DATA:
----
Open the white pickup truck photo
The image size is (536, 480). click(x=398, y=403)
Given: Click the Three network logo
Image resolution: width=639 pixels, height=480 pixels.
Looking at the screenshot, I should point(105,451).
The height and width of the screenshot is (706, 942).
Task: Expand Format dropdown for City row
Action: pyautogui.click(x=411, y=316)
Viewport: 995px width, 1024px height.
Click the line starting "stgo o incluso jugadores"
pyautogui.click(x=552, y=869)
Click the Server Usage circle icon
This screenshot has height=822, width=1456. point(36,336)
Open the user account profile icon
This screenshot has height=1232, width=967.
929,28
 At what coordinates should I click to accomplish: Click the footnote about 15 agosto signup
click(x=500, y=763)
----
AIM OF THE TASK:
Everything from the line that contains "Click the line" through the end of the records must be duplicated exactly, and nothing outside that range.

RESULT OF THIS TASK:
Click the line starting "stgo o incluso jugadores"
pyautogui.click(x=552, y=869)
Click the Server Usage circle icon
This screenshot has height=822, width=1456. point(36,336)
Open the user account profile icon
This screenshot has height=1232, width=967.
929,28
 At what coordinates should I click to accomplish: Click the footnote about 15 agosto signup
click(x=500, y=763)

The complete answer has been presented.